[SOURCE TEXT Boundary: Start]
FDA Approves Olaparib Tablets for Maintenance Treatment in Ovarian Cancer

With the addition of the new indication, a tablet formulation of olaparib is introduced

On 17 August 2017, the US Food and Drug Administration (FDA) granted regular approval to olaparib tablets (Lynparza, AstraZeneca) for the maintenance treatment of adult patients with recurrent epithelial ovarian, fallopian tube, or primary peritoneal cancer, who are in a complete or partial response to platinum-based chemotherapy.

With the addition of the new indication, a tablet formulation of olaparib is introduced. FDA approved olaparib capsules in 2014 for the treatment of patients with deleterious or suspected deleterious germline BRCA-mutated advanced ovarian cancer who have been treated with three or more prior lines of chemotherapy. On 17 August 2017, the FDA also approved olaparib tablets for this indication. Olaparib tablets and capsules are not interchangeable. Olaparib capsules are being phased out of the US market and will be available only through the Lynparza Specialty Pharmacy Network.
[SOURCE TEXT Boundary: End]
* **ABOUT THIS TASK**:
Continue the olaparib approval article from where it stops.
[DATASET EXCERPTS Boundary: Start]
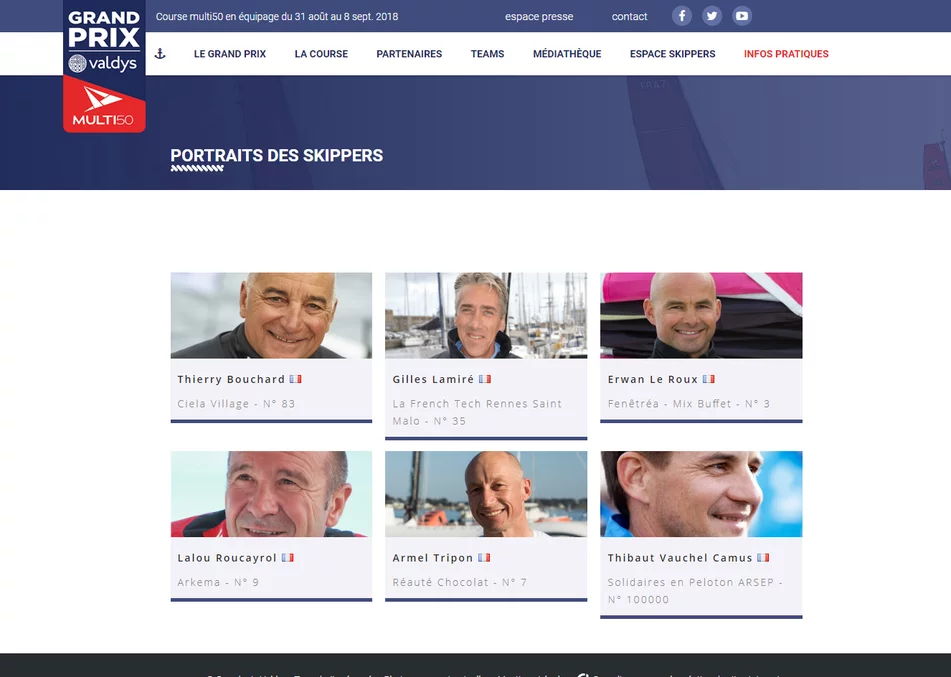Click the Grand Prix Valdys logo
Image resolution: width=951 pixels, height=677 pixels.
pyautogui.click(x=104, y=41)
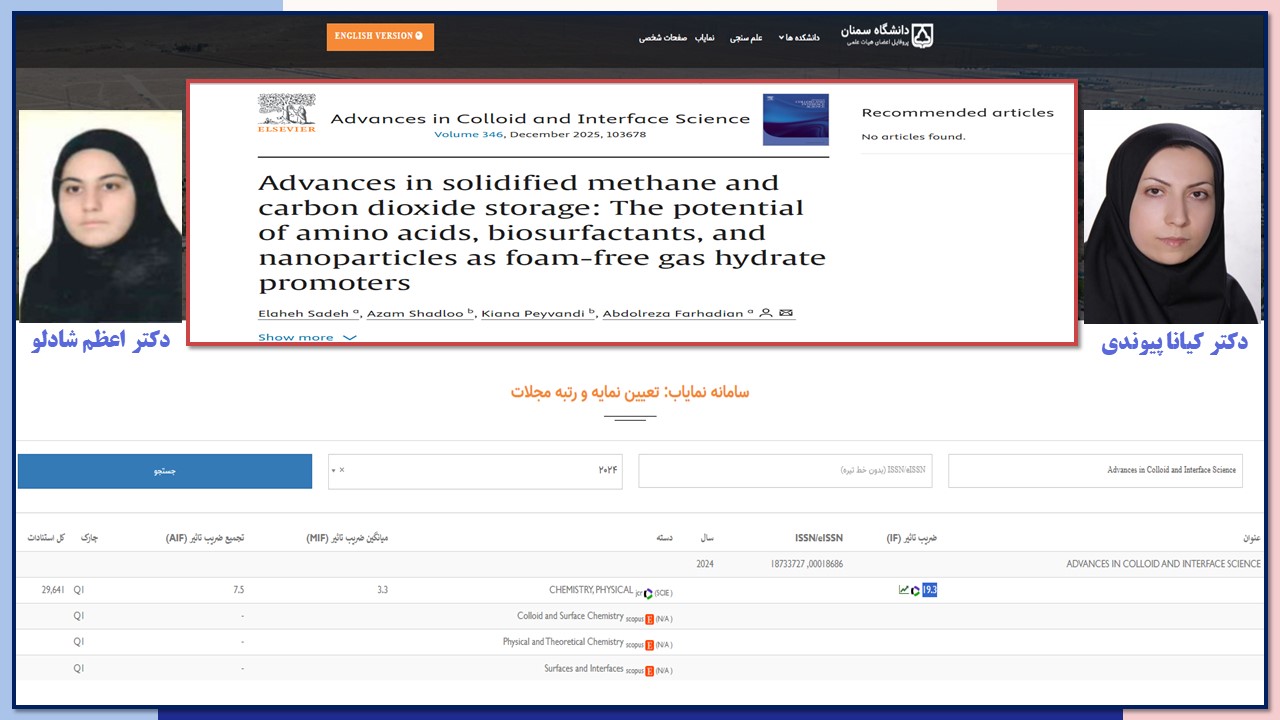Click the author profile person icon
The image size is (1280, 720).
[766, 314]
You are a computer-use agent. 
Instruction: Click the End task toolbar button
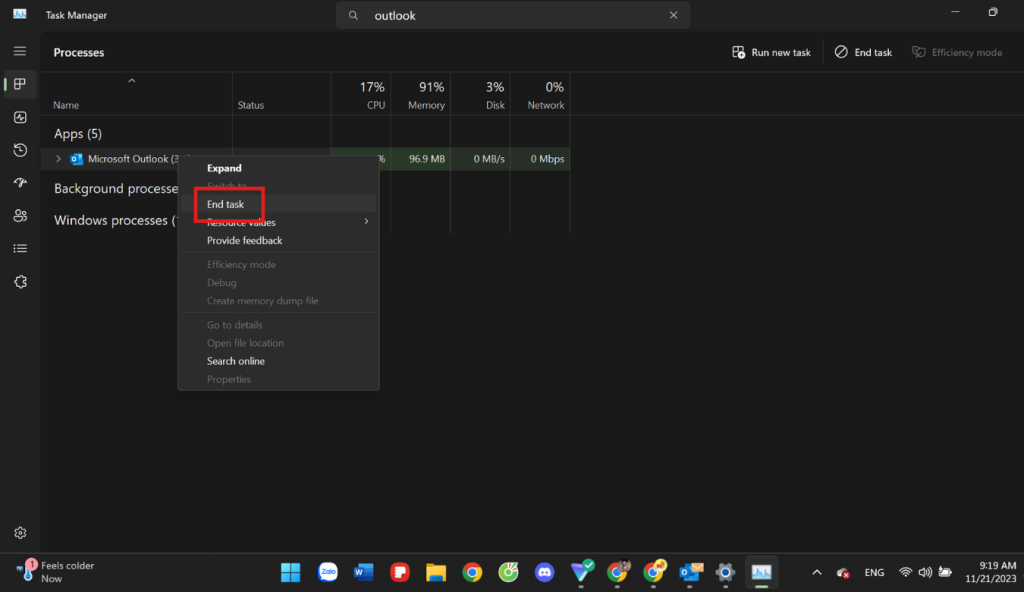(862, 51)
[DATASET EXCERPTS Boundary: End]
* **TASK RESPONSE**:
The approval in the maintenance setting was based on two randomised, placebo-controlled, double-blind, multicentre trials in patients with recurrent ovarian cancers who were in response to platinum-based therapy.

SOLO-2 (NCT01874353) randomised 295 patients with recurrent germline BRCA-mutated ovarian, fallopian tube, or primary peritoneal cancer (2:1) to receive olaparib tablets 300 mg orally twice daily or placebo. SOLO-2 demonstrated a statistically significant improvement in investigator-assessed progression-free survival (PFS) in patients randomised to olaparib compared with those who received placebo, with a hazard ratio (HR) of 0.30 (95% CI: 0.22, 0.41; p<0.0001). The estimated median PFS was 19.1 and 5.5 months in the olaparib and placebo arms, respectively. 

Study 19 (NCT00753545) randomised 265 patients regardless of BRCA status (1:1) to receive olaparib capsules 400 mg orally twice daily or placebo. Study 19 demonstrated a statistically significant improvement in investigator-assessed PFS in patients treated with olaparib vs. placebo with a HR of 0.35 (95% CI: 0.25, 0.49; p<0.0001). The estimated median PFS was 8.4 months and 4.8 months in the olaparib and placebo arms, respectively.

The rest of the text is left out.